RDC : Le mouvement Sauvons la RDC dénonce les attaques de l’Union sacrée contre la CENCO



Le mouvement Sauvons la RDC a vivement réagi à la déclaration de l’Union sacrée de la Nation critiquant la position de la Conférence épiscopale nationale du Congo (CENCO) sur le projet de révision de la Constitution. Dans un communiqué publié le jeudi 25 juin, cette plateforme politique estime que les attaques contre les évêques catholiques relèvent d’une stratégie d’intimidation visant à réduire au silence les voix critiques sur les grandes questions nationales.

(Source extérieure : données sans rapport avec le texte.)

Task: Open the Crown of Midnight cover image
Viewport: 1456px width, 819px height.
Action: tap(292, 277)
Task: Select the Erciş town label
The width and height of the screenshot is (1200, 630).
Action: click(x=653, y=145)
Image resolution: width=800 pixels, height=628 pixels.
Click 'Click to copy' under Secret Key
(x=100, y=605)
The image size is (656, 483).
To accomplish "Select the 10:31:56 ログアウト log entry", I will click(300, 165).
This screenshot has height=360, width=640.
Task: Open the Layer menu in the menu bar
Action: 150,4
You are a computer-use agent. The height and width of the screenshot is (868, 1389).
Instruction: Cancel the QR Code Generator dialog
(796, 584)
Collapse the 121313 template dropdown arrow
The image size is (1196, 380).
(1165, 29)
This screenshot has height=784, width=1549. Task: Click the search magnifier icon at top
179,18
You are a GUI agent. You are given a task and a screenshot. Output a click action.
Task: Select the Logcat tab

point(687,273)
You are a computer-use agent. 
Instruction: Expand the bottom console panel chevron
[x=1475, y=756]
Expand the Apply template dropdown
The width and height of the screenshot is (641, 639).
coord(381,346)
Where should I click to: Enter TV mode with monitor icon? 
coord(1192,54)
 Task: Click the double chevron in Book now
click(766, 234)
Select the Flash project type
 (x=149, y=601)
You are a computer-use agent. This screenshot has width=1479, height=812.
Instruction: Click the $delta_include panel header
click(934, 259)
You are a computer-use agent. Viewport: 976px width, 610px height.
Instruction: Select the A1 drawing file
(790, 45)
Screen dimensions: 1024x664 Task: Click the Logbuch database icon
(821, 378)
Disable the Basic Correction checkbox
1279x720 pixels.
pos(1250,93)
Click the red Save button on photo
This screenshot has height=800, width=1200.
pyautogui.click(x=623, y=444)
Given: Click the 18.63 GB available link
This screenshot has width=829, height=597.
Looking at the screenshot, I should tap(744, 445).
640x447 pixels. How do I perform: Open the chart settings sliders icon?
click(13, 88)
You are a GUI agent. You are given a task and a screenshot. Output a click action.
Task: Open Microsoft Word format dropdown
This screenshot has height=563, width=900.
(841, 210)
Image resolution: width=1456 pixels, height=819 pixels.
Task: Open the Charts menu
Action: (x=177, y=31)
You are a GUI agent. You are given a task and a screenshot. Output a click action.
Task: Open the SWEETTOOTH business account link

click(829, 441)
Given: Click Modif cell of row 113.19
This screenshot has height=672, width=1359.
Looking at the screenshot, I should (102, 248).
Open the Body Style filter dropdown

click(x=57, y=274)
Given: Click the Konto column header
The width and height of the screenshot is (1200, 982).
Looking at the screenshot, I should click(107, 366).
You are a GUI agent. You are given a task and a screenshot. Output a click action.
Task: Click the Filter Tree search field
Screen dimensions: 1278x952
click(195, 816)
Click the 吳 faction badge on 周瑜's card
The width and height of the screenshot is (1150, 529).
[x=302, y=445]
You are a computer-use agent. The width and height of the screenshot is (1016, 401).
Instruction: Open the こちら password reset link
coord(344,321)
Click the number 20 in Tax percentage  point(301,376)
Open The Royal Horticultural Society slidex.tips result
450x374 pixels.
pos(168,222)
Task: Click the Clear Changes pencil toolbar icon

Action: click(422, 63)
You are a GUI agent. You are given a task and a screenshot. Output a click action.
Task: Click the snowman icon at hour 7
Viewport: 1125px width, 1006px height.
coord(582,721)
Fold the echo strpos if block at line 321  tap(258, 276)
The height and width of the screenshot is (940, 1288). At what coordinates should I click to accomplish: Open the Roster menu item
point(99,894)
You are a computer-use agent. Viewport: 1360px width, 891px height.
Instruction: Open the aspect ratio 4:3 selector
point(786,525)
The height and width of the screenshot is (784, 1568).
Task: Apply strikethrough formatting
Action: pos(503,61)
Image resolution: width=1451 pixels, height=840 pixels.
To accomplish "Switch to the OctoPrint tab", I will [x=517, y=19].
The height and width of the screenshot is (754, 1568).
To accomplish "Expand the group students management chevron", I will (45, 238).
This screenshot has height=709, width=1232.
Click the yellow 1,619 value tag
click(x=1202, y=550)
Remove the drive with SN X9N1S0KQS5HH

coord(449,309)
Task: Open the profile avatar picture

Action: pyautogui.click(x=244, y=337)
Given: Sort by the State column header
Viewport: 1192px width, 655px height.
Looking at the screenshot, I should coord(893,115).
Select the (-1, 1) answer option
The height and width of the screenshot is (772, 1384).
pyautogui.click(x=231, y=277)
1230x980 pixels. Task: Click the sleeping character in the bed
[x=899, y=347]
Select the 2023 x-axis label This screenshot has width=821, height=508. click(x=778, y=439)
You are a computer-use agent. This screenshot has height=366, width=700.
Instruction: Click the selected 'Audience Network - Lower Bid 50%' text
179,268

Le mouvement affirme que la CENCO est pleinement dans son rôle lorsqu’elle s’exprime sur les enjeux touchant à l’avenir de la République démocratique du Congo. Selon lui, les responsables religieux exercent leur devoir moral et citoyen en participant au débat public, conformément à leur engagement historique en faveur de la paix, de la démocratie et de la cohésion nationale.

Opposition à toute révision constitutionnelle

Dans son communiqué, Sauvons la RDC réaffirme son opposition à toute initiative visant à modifier la Constitution. Le mouvement considère que l’organisation d’un référendum détournerait l’attention des défis les plus urgents auxquels le pays est confronté, notamment la persistance de l’insécurité dans l’est, la lutte contre la corruption, la pauvreté, les difficultés économiques ainsi que les enjeux sanitaires.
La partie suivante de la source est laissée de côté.